Member of Belfast City Council
- Incumbent
- Assumed office 14 September 2015
- Preceded by: Bill Groves
- Constituency: Collin

Personal details
- Born: 1957 (age 68–69) Short Strand, Belfast, Northern Ireland
- Party: Sinn Féin

Military service
- Allegiance: Provisional Irish Republican Army
- Rank: Volunteer
- Conflict: The Troubles

= Séanna Walsh =

Irish republican politician and former militant

Séanna Walsh or Séanna Breathnach or Sid Walsh (born 1957) is a Sinn Féin member of Belfast City Council and a former volunteer in the Provisional Irish Republican Army (IRA).

== Early life ==
Walsh was born in the Short Strand area of East Belfast but for a time lived in Ravenhill Avenue until loyalists intimidated the Walsh family out of their home. Séanna's great grandfather had been shot dead in the same area by B-Specials when Northern Ireland was founded.

== IRA activity and imprisonment ==
In 1973, Walsh was arrested along with a number of fellow IRA men while robbing a bank and was sentenced to five years' imprisonment. In Long Kesh prison, where he was entitled to Special Category Status as an IRA prisoner, he met and befriended Bobby Sands.

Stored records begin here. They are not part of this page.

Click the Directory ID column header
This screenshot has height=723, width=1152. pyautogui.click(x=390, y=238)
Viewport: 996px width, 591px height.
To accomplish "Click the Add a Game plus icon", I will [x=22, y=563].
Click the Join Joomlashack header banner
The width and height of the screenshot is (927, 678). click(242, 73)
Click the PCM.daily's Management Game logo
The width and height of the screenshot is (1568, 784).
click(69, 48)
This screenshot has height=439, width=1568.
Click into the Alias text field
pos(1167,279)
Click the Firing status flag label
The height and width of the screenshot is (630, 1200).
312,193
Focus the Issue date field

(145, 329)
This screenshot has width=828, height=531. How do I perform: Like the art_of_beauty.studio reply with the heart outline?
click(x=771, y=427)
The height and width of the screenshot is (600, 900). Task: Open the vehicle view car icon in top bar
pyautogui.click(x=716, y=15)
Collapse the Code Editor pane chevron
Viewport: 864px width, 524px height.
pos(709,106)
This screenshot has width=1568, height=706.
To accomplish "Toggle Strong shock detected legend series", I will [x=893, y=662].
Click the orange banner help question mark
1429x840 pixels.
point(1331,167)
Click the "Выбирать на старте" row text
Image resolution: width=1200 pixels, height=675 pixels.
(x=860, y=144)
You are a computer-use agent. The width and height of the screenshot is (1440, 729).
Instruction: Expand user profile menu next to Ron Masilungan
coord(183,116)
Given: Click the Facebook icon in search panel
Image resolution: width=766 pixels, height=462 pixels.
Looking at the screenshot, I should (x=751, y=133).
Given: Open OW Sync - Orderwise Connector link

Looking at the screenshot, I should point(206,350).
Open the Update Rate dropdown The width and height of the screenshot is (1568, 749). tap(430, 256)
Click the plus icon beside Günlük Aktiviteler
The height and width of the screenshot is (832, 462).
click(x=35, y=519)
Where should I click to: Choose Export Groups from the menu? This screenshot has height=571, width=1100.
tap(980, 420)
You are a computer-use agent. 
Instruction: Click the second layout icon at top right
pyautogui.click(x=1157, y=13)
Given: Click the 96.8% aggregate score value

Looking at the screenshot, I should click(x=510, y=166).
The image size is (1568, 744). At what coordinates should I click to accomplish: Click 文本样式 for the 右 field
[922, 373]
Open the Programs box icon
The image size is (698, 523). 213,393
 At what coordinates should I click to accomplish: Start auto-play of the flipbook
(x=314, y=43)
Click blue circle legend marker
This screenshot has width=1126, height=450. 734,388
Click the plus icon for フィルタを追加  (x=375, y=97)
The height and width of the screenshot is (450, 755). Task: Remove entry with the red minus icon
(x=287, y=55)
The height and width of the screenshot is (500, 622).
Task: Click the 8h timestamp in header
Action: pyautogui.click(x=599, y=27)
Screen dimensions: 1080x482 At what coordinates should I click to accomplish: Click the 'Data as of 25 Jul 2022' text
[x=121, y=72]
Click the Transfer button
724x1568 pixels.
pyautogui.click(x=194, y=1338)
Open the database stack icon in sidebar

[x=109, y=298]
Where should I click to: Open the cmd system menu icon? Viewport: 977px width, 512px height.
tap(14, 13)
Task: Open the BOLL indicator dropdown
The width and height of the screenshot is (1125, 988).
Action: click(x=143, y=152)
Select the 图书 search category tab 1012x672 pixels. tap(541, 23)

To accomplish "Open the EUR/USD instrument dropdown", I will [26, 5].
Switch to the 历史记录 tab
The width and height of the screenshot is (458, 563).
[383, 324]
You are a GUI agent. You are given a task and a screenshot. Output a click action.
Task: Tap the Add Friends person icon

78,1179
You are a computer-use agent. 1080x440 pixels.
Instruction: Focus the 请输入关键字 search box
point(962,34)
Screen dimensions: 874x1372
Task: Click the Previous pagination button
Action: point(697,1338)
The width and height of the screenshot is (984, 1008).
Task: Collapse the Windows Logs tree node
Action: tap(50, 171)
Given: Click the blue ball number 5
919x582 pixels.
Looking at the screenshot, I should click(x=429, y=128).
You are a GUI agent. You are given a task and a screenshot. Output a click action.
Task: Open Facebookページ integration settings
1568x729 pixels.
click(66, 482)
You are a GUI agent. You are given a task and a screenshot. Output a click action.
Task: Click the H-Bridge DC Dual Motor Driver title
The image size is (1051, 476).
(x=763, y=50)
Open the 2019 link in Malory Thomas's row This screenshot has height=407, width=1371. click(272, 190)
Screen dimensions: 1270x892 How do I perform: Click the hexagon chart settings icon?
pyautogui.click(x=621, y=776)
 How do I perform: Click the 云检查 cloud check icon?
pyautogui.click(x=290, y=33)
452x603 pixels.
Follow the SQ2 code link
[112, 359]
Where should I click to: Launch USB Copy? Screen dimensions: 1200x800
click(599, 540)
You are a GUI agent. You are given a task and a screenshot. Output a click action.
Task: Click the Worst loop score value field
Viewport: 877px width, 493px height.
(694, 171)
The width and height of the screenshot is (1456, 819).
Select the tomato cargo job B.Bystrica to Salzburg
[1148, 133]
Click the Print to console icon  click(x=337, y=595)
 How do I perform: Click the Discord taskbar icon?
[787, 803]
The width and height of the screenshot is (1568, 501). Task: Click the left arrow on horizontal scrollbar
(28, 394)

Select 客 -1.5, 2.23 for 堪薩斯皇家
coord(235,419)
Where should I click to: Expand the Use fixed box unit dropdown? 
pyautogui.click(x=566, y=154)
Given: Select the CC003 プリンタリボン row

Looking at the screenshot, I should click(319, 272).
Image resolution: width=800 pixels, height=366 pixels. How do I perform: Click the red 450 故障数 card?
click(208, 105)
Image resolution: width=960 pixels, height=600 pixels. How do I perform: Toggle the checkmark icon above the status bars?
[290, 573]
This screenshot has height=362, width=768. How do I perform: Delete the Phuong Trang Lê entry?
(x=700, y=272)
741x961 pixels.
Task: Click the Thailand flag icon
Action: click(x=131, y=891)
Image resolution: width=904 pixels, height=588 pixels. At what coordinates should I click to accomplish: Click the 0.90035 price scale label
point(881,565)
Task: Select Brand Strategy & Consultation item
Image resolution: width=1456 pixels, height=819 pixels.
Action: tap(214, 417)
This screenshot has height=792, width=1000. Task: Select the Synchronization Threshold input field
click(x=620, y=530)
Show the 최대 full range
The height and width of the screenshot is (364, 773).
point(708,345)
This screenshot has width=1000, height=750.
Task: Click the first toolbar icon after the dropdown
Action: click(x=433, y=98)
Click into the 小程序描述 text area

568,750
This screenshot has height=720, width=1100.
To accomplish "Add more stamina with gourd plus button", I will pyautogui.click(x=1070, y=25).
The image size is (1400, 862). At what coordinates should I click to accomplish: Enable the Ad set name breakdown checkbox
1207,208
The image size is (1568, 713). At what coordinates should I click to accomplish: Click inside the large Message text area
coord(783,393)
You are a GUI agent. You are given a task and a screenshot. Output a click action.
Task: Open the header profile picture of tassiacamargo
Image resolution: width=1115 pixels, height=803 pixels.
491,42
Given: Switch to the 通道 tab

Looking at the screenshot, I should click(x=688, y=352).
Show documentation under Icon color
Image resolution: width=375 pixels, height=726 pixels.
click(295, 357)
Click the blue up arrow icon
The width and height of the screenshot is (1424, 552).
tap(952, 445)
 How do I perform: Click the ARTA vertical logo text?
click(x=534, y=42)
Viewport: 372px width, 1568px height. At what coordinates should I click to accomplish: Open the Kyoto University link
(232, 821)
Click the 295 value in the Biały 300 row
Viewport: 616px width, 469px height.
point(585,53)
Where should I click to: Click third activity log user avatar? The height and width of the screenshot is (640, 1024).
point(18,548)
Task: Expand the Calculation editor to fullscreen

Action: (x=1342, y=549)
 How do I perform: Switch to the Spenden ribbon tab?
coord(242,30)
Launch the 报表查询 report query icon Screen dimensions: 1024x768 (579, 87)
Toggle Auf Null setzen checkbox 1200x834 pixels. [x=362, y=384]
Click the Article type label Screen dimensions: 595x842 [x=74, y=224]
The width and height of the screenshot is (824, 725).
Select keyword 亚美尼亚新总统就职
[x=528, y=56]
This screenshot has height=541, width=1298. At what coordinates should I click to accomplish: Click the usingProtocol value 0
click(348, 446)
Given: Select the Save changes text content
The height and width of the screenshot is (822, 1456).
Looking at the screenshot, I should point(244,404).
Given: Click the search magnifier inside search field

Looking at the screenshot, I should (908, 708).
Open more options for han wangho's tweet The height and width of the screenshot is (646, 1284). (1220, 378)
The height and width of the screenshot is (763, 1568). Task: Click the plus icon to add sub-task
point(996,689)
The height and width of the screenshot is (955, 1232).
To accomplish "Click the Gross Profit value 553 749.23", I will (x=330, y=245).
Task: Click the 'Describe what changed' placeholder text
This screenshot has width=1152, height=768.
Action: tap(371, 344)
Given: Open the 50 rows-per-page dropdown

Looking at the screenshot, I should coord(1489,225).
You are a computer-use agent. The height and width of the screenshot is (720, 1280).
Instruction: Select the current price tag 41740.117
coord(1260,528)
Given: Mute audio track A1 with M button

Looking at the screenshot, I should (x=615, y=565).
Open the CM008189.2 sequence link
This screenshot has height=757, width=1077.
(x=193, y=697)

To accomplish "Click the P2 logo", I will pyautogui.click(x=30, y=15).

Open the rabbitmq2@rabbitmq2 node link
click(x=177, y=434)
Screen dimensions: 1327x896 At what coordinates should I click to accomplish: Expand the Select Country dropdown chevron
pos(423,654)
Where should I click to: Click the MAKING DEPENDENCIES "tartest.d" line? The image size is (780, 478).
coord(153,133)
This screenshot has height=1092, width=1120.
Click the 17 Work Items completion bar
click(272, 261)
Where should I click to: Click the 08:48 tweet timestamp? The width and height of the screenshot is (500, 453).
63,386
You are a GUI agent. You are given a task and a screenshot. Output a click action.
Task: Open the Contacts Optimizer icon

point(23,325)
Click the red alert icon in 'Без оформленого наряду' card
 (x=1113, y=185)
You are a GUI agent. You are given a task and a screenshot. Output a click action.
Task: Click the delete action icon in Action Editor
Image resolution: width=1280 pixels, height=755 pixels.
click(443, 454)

Séanna was released from prison in May 1976. Three months later he was arrested and charged with possession of a rifle and was sentenced to ten years in prison. By the time he arrived back in the H-Blocks, the British government had withdrawn Special Category status and the IRA members had commenced their blanket protest. Walsh refused to wear a prison uniform and went on to become one of the leaders of the blanket protest.

When the hunger strike ended in late 1981, Walsh became the Officer Commanding (OC) of the IRA prisoners in the H-Blocks. He was released after seven years and seven months. Upon his release, he married Sinéad Moore, a former republican prisoner. They had two daughters, the youngest of whom was only two weeks old when he was arrested again, caught making explosives and mortar bombs. He was sentenced to twenty-two years in prison. While on remand in Crumlin Road Gaol, Walsh again became OC of the IRA prisoners.

=== Release ===
At the age of forty-two, Walsh had spent over half his life, a total of twenty-one years, in jail. He was released along with other imprisoned IRA members under the provisions of the 1998 Belfast Agreement.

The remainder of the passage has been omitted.